We stopped by a local restaurant, and had a completely random meal where we had fries, onion rings, chicken nuggets, 
stir-fried veggies in tea oil, 
and red-braised tofu (紅燒豆腐) with rice.  
Oh, and my brother had waffles with whip and fruit for lunch.
To top that completely random assortment of foods, we ordered a set of tieguanyin.  How this works is that you pay firstly for the tea, and then pay separately for the utensils used to prepare and drink it - what they call a water fee (水費).  The waiter patiently took us through the steps in preparing the tea, and told us exactly how to make it to get the most benefit - how long to steep it initially, how long the subsequent infusions should take, when to replace the tea leaves, etc.  The tea was great.
Of course, drinking all that liquid...

This sign should be familiar to you guys:
but maybe not this one.
In Taiwan, toilet stalls are usually marked with one of these two symbols, to indicate the type of toilet facility in each one.  The first kind is of course, a seated toilet, where the user sits and evacuates.  The second kind, practically unknown in the West, is called a "Turkish", "Japanese", "Oriental", or a myriad of other foreign sounding names.  It is basically a hole in the ground with a flush function.  Users squat over it and evacuate.  Proponents of this toilet claim that it is more sanitary (no splashback, less places that a user touches) for a public toilet, and that the human body's natural evacuation position is that of a squat.

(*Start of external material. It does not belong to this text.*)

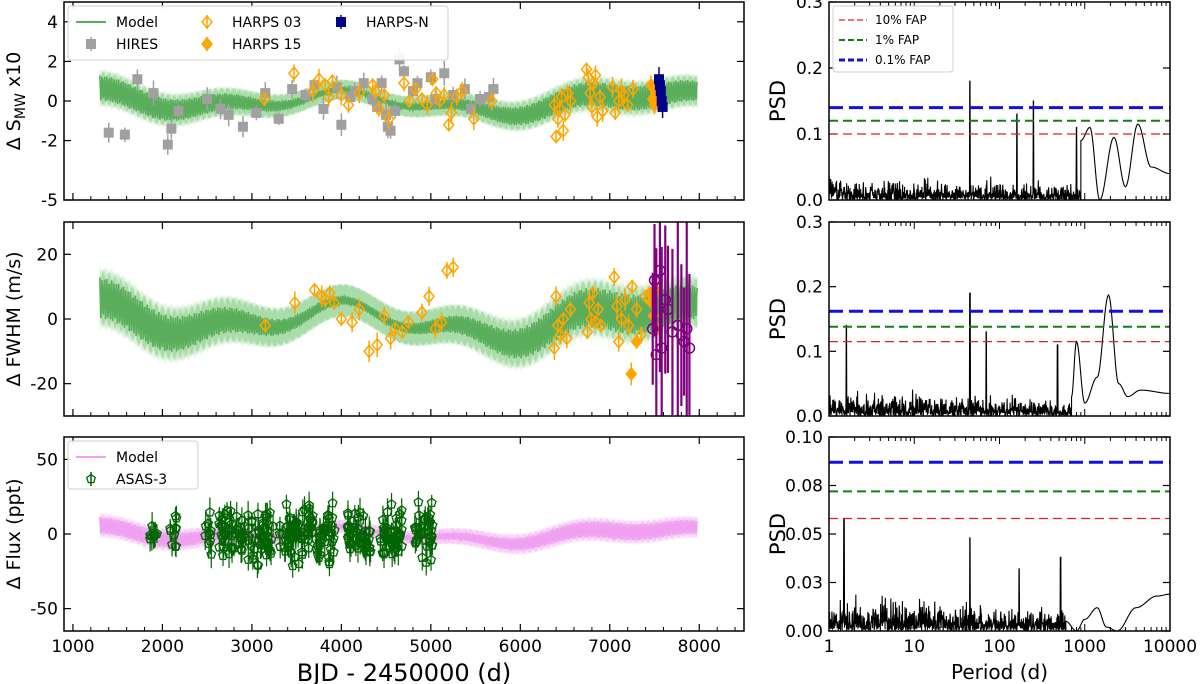 The image size is (1200, 684). What do you see at coordinates (810, 417) in the screenshot?
I see `y-tick-label: 0.0` at bounding box center [810, 417].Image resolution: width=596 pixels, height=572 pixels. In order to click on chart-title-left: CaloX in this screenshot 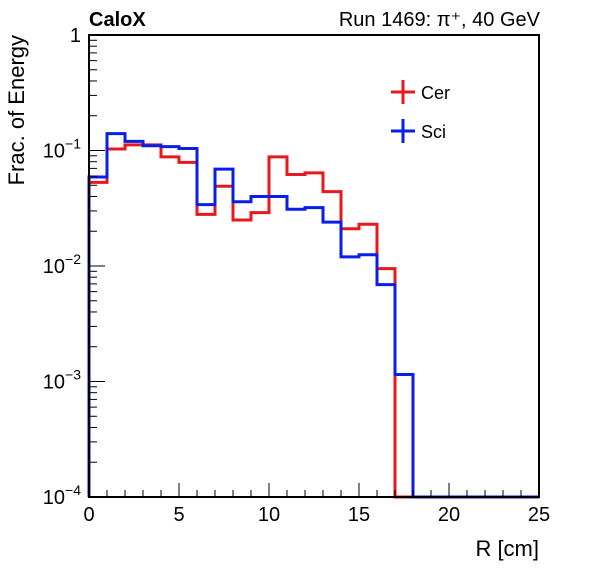, I will do `click(118, 20)`.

Confuses the heck out of Westerners though.  And the funny (and sometimes true!) anecdote that is usually repeated in Hong Kong is that when mainland visitors arrive and find only seated toilets, they have to resort to squatting on top of the seat, as they have only ever used squat toilets, considered cleaner in places with lower sanitation than ideal, such as most parts of rural China.

But enough potty talk.  Back to the topic at hand.

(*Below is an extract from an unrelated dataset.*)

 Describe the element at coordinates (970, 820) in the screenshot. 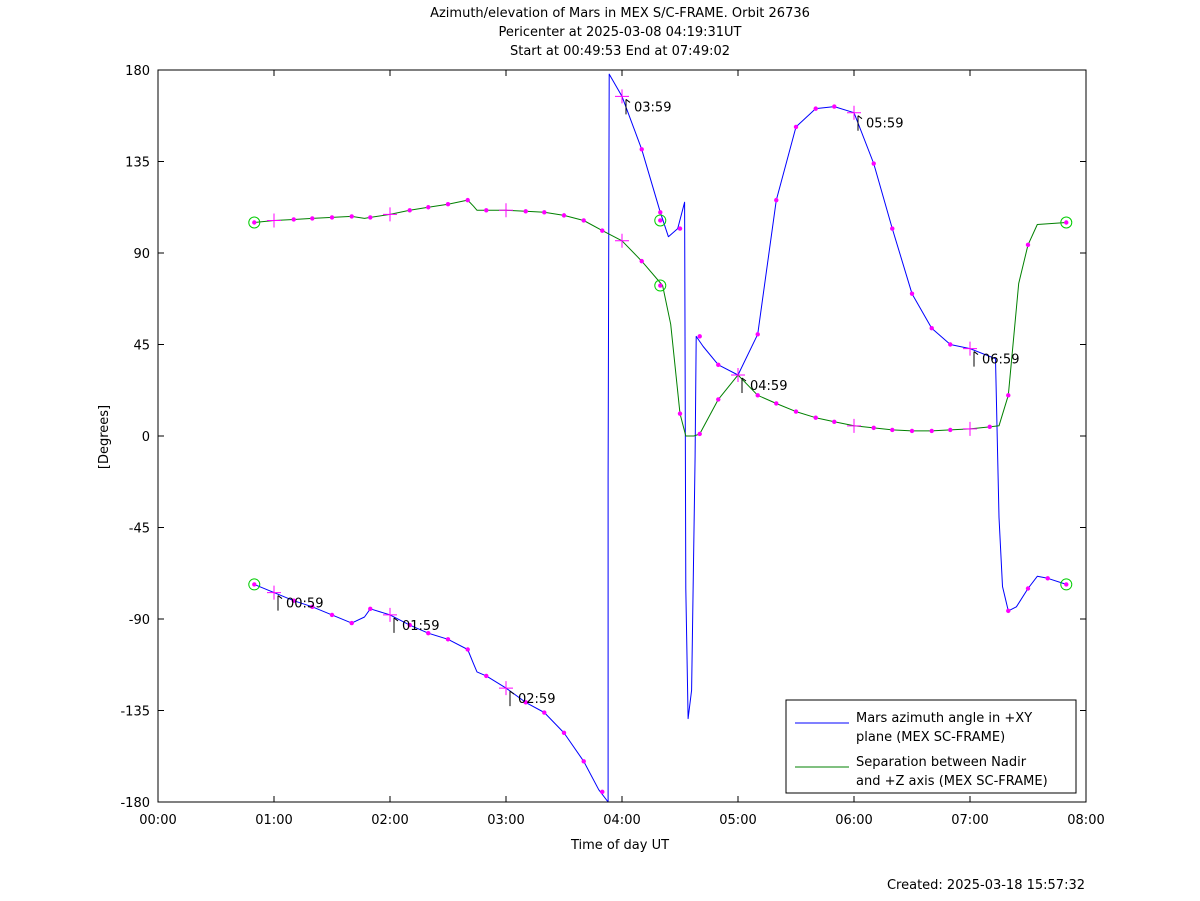

I see `x-tick-label: 07:00` at that location.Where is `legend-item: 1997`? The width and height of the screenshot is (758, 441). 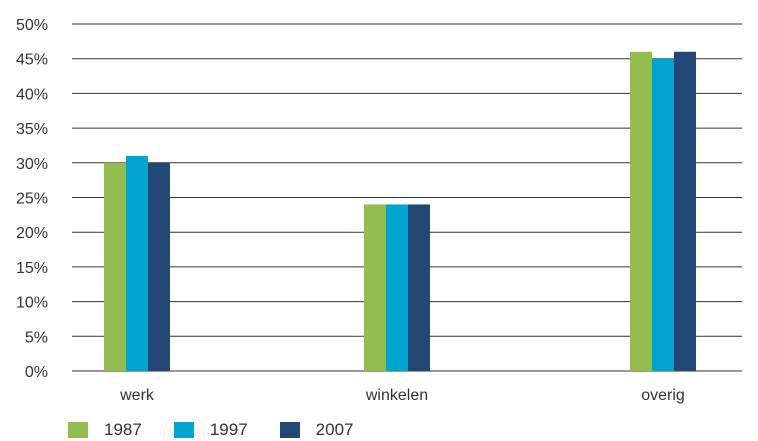 legend-item: 1997 is located at coordinates (210, 430).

We walked around the mountain to the Tea Promotion Centre, where there are some tea fields and an exhibit on the making of tieguanyin (Wiki has a good flowchart of the complexities involved).  Unfortunately, for some reason, the fields were closed, and so after a quick look around the exhibit room, we had nothing to do but leave.
On the way back, we passed several tea shops, and eventually stopped in one, where we first sampled and then purchased a selection of tieguanyin and baozhong (包種, lit. "wrapped kind") teas.  Baozhong is another oolong variety that is grown in these parts that has a much lighter colour and softer aroma and taste.
Yep, several tea shops in the area.
On the ride back, we chose to take the glass-floored version of the cable car.
Dangling over the tea fields below.

Back in Taipei, we went to the Longshan Temple (龍山寺).  As with many Chinese temples, it is both a taoist and buddhist temple, with many traditional Chinese deities but also the bodhisattva Guanyin being venerated here. 

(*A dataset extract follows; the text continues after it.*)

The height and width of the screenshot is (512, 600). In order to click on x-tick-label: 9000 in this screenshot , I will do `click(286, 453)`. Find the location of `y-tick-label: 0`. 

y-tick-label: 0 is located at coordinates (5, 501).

Then we hopped over to Ximending (西門町, lit. west gate "ding", or Japanese for "district").  The concept of calling districts "ding" came from the Japanese colonial period, and remains today, as do many Japanese legacies.  
A landmark in the city is the Red House (西門紅樓), a market built in 1908 by the Japanese colonials, originally selling Japanese goods for those officials missing the luxuries of home.  It was converted into a theatre in 1945, and is currently an artist's market.
Ximending is a popular shopping distict in the city, with street food stalls opening up later in the night.  
We stopped by a place that specialized in the Japanese deep-fried dishes (most notably tonkatsu, a deep-fried pork cutlet) for dinner.  We were all full afterward, and we paid in total NT$695, just over $23 CAD.

As we were leaving, the food stalls were just opening up, but oh well.  There would be plenty of time for that on later nights.
We hopped back on the MRT and headed to the hotel.